All this happened to my father. He had no formal disease when he died–no structural change; his sleep and his digestion would have been quite sufficient for life even up to the last; the mechanism was entire, but the motive-power was gone–it was expended. The silver cord was not so much loosed as relaxed. The golden bowl, the pitcher at the fountain, the wheel at the cistern, were not so much broken as emptied and stayed. The clock had run down before its time, and there was no one but He who first wound it up and set it who could wind it up again; and this He does not do, because it is His law–an express injunction from Him–that, having measured out to his creatures each his measure of life, and left him to the freedom of his own will and the regulation of his reason, He also leaves him to reap as he sows.

Thus it was that my father’s illness was not so much a disease as a long death; life ebbing away, consciousness left entire, the certain issue never out of sight. This, to a man of my father’s organization–with a keen relish for life, and its highest pleasures and energies, sensitive to impatience, and then over-sensitive of his own impatience; cut to the heart with the long watching and suffering of those he loved, who, after all, could do so little for him; with a nervous system easily sunk, and by its strong play upon his mind darkening and saddening his most central beliefs, shaking his most solid principles, tearing and terrifying his tenderest affections: his mind free and clear, ready for action if it had the power, eager to be in its place in the work of the world and of its Master, to have to spend two long years in this ever-descending road–here was a combination of positive and negative suffering not to be thought of even now, when it is all sunk under that “far more exceeding and eternal weight of glory.”

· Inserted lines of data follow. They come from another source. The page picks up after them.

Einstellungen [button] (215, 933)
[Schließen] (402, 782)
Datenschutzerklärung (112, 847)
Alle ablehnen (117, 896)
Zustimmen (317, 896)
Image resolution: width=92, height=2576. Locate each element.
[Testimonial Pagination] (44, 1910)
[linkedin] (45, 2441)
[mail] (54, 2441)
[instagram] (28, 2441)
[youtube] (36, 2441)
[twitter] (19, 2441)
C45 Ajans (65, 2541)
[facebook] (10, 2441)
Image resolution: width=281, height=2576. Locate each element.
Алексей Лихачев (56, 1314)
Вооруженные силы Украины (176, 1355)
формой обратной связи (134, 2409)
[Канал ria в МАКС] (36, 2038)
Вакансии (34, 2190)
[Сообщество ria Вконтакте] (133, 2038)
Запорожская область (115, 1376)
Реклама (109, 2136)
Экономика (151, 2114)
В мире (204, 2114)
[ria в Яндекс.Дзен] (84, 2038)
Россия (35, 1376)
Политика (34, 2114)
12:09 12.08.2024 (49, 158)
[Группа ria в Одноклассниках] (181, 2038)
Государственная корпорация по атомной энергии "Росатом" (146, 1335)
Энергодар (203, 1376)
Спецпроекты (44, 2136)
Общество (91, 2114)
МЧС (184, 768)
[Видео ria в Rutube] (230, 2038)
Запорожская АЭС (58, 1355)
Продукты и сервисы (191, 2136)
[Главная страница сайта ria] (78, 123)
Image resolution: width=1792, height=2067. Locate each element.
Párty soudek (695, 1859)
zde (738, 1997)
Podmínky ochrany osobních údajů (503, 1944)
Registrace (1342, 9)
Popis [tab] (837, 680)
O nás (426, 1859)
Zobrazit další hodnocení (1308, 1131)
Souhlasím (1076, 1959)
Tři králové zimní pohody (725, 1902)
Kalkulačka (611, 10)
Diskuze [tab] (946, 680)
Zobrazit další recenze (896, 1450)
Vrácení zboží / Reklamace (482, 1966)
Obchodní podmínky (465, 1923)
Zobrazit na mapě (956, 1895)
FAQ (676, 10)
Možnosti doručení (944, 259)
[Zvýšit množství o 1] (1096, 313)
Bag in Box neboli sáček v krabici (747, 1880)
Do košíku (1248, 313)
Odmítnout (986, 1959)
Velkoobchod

He often spoke to me freely about his health, went into it with the fearlessness, exactness, and persistency of his nature; and I never witnessed, or hope to witness, anything more affecting than when, after it had been dawning upon him, he apprehended the true secret of his death. He was deeply humbled, felt that he had done wrong to himself, to his people, to us all, to his faithful and long-suffering Master; and he often said, with a dying energy lighting up his eye, and nerving his voice and gesture, that if it pleased God to let him again speak in his old place, he would not only proclaim again, and, he hoped, more simply and more fully, the everlasting gospel to lost man, but proclaim also the gospel of God to the body, the religious and Christian duty and privilege of living in obedience to the divine laws of health. He was delighted when I read to him, and turned to this purpose that wonderful passage of St. Paul–“For the body is not one member, but many. If the whole body were an eye, where were the hearing? if the whole were hearing, where were the smelling? But now hath God set the members every one of them in the body, as it hath pleased him. And the eye cannot say unto the hand, I have no need of thee; nor again the head to the feet, I have no need of you. Nay, much more those members of the body, which seem to be more feeble, are necessary;” summing it all up in words with life and death in them–“That there should be no schism in the body; but that the members should have the same care one for another. And whether one member suffer, all the members suffer with it; or one member be honored, all the members rejoice with it.”